- EXTRACTED TEXT -
Content starts

Gee, health care in 1935 China is similar to health care in 2021 America - pay up, or forget life-saving treatment, even for a place called "Philanthropy Hospital." Men are also the same everywhere, and in all times, trying to take advantage of any possible situation for sex.
This film is a tad melodramatic, with the dying child and teardrops falling in a teacup and whatnot, but it's got some powerful messages about the difficult position women find themselves in the world. It's easier for a man to just up and leave a woman with her child, abandoning them to their fate. It's not enough for a woman to write a good book, it has to be promoted with a pretty picture, and accompanied by harassment from the publisher. And of course when a woman needs money in an emergency, the thing everyone thinks of is that she can get it easily by selling her body, because as an old woman puts it, "what other path is open to us?"
We see Ruan Lingyu look at birds in a cage and dance performances in which one woman is whipped, and another is a prisoner in chains, and the symbolism couldn't be any clearer. To an offer of marriage she says "What can marriage give me? Companion for life?! Might as well call it slave for life!" It's interesting that when she considers prostituting herself, she thinks of it as being a "slave for one night," and in using the same word, slave, it made me think she was linking marriages that aren't out of love to a form of prostitution, pretty subversive stuff.
I don't think Ruan is given quite enough range in the character and thought her performance was good-not-great, until that final scene in the hospital, where she's brilliant. It's an especially poignant scene because she would herself be dead just one month after the film was released, and in a shroud of tabloid rumors as the character was. My other favorite scenes was when her friend (Yin Xu) defends her when a sleazeball just won't take 'no' for an answer. She breaks his cane like a twig, summons up some martial arts defense moves, and then after getting hit with a chair, head butts him not once but twice. God damn.
I loved a lot of what the film was doing, but its length and unevenness made it tough to fully enjoy. The sound technology was behind the curve, so it's got intertitles and then was also dubbed after the fact, sometimes with effects matching what we see on the screen. Director Cai Chusheng makes up for it a little bit with various video effects, including overlays and things like a flashback sequence viewed out a train window. It probably should have been pared down a bit, but it's still well worth seeking out.

Content ends

- RECORDED DATA -
Content starts

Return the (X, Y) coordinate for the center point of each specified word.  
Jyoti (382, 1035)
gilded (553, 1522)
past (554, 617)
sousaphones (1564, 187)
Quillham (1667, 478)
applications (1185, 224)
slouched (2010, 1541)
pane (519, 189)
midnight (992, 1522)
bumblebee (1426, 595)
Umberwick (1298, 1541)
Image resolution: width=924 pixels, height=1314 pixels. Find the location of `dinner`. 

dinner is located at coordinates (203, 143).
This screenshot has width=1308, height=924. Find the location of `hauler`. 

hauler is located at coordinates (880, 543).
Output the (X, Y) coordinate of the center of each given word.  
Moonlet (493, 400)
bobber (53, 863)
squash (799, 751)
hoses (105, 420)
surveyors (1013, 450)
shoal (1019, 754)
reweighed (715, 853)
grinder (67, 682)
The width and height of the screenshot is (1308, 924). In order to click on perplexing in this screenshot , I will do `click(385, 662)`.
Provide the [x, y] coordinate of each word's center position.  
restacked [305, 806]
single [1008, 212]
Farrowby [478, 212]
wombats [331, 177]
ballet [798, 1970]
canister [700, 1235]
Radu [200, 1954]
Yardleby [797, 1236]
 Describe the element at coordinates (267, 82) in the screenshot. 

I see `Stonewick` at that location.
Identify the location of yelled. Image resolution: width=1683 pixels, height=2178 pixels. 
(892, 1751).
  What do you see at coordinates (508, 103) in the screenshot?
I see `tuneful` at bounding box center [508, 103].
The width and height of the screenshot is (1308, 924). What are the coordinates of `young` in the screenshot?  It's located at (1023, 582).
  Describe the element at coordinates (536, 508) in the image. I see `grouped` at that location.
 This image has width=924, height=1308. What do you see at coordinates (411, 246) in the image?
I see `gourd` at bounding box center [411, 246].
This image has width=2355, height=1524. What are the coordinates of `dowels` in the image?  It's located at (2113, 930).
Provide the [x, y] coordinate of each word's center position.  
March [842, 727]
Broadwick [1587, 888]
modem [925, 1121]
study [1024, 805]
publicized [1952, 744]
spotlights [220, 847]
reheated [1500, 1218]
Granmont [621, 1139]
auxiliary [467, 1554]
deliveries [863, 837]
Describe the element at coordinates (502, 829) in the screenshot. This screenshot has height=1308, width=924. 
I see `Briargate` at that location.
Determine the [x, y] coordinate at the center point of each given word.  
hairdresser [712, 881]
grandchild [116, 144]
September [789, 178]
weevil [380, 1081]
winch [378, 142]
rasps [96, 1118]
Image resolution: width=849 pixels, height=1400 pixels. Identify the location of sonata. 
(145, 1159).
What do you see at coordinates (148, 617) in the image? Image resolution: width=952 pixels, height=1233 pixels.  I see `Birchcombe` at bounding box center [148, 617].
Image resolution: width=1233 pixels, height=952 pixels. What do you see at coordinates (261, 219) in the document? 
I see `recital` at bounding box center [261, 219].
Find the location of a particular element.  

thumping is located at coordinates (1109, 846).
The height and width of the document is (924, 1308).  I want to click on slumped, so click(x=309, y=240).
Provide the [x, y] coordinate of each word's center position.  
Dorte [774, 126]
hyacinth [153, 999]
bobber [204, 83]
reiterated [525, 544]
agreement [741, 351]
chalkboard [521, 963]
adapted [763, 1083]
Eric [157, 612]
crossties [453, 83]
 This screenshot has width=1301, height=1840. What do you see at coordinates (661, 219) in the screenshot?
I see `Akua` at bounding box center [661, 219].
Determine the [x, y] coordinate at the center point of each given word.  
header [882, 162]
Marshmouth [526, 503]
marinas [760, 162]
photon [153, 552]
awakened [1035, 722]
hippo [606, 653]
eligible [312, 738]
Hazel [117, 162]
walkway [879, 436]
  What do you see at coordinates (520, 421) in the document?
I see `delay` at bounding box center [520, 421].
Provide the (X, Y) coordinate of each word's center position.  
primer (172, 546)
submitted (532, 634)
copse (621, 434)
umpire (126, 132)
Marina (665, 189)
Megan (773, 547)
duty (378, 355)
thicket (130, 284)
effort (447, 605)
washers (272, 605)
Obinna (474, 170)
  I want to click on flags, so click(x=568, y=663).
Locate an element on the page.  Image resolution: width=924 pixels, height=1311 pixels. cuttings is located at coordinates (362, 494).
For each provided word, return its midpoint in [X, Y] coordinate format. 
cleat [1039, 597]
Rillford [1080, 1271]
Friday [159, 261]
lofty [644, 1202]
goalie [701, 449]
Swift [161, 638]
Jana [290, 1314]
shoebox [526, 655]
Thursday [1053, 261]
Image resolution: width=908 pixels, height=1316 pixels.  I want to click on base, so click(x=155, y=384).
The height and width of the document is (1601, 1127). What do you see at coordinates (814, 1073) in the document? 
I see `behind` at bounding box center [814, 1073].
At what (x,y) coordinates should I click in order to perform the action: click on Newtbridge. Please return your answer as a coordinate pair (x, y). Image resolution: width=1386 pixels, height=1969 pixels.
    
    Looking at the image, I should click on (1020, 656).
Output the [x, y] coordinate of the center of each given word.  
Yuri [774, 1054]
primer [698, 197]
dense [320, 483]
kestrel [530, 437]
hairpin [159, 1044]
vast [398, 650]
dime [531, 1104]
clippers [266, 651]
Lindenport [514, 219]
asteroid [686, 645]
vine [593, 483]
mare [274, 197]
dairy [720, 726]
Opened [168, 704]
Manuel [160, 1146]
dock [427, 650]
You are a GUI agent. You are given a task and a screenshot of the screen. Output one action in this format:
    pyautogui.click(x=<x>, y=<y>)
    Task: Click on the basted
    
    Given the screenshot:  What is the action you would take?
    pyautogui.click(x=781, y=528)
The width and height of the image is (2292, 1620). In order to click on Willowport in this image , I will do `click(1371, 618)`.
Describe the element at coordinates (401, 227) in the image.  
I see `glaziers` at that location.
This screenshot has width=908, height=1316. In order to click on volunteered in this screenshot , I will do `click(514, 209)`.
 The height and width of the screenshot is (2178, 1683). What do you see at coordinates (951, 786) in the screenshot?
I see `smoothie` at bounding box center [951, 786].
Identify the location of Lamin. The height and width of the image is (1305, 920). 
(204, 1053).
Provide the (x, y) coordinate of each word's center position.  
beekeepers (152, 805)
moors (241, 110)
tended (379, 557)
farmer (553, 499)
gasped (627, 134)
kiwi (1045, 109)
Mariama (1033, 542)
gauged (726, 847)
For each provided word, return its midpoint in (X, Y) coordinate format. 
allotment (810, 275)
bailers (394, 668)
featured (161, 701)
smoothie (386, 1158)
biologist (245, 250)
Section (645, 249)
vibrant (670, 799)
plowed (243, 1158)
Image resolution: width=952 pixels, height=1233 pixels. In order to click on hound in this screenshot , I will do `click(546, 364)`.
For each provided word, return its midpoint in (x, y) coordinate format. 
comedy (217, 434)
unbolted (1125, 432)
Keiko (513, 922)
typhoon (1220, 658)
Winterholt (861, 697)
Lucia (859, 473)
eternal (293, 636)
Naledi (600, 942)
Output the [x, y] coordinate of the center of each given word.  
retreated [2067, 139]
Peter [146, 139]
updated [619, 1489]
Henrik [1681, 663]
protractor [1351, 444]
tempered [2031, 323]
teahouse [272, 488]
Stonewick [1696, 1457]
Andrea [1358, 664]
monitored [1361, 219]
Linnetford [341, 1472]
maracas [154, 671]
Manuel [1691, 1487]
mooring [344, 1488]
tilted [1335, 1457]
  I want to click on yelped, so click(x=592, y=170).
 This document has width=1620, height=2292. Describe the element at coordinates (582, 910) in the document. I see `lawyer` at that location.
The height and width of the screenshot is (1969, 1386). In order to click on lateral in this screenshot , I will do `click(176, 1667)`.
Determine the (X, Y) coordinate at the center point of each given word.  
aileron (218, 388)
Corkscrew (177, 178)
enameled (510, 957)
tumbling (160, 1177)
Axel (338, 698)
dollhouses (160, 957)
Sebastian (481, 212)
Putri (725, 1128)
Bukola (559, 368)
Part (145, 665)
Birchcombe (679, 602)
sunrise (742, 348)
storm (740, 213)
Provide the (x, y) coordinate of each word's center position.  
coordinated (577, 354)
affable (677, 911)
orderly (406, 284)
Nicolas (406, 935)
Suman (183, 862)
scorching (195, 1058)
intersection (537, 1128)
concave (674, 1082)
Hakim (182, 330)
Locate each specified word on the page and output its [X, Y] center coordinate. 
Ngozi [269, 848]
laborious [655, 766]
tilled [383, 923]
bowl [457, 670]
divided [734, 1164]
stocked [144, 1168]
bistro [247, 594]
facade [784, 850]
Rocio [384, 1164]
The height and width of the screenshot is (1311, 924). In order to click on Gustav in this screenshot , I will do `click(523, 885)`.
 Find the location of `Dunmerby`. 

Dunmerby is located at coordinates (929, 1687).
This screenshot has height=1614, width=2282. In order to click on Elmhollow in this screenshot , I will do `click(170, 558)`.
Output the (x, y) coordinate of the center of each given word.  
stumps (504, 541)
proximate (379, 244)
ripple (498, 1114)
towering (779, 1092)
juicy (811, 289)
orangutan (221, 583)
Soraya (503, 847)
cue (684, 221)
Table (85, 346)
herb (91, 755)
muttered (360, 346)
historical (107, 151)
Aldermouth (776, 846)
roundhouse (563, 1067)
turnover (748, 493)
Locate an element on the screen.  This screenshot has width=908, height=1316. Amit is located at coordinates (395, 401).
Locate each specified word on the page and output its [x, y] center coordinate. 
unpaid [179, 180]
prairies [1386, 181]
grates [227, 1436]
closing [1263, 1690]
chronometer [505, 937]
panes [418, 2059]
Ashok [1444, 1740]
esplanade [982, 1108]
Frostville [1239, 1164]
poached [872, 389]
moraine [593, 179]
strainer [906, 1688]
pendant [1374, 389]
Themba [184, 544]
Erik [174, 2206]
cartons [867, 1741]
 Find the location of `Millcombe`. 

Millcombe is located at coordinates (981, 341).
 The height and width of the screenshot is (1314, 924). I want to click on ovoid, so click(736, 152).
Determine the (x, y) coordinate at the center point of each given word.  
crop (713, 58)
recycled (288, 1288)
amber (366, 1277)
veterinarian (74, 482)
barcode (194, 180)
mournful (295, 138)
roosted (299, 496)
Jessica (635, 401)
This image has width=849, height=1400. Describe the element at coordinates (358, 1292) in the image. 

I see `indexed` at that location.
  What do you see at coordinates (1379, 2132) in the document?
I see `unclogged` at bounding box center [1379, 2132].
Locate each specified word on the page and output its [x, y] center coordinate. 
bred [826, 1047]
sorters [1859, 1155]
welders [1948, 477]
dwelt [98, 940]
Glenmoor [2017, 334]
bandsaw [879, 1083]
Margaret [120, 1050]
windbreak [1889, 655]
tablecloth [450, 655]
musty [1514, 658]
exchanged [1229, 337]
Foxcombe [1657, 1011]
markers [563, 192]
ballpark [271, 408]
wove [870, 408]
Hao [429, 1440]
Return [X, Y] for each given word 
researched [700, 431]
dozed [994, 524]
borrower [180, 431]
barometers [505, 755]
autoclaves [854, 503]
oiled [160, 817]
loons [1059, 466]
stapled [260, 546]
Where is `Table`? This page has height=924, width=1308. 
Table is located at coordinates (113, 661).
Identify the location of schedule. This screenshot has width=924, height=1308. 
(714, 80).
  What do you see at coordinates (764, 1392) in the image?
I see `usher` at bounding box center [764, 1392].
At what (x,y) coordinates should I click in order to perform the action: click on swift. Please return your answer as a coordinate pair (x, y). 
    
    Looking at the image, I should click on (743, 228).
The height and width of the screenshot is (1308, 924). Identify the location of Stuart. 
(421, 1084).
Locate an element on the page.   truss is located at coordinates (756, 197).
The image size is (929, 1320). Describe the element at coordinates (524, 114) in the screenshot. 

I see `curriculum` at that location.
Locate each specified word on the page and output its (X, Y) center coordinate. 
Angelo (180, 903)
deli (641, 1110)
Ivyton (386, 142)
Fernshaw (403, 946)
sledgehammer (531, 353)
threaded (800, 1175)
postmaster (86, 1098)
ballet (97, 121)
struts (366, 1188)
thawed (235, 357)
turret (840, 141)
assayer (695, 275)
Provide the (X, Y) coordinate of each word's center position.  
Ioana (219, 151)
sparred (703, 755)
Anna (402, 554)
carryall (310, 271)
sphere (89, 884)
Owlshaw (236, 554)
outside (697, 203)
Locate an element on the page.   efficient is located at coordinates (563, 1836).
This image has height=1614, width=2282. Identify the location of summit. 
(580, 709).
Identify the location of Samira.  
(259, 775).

Content ends

- EXERCISE REQUIREMENTS -
Return the passage of the film review above exactly, starting with "I don't think" and going on through "twice. God damn.".

- RESPONSE FOR THIS EXERCISE -
I don't think Ruan is given quite enough range in the character and thought her performance was good-not-great, until that final scene in the hospital, where she's brilliant. It's an especially poignant scene because she would herself be dead just one month after the film was released, and in a shroud of tabloid rumors as the character was. My other favorite scenes was when her friend (Yin Xu) defends her when a sleazeball just won't take 'no' for an answer. She breaks his cane like a twig, summons up some martial arts defense moves, and then after getting hit with a chair, head butts him not once but twice. God damn.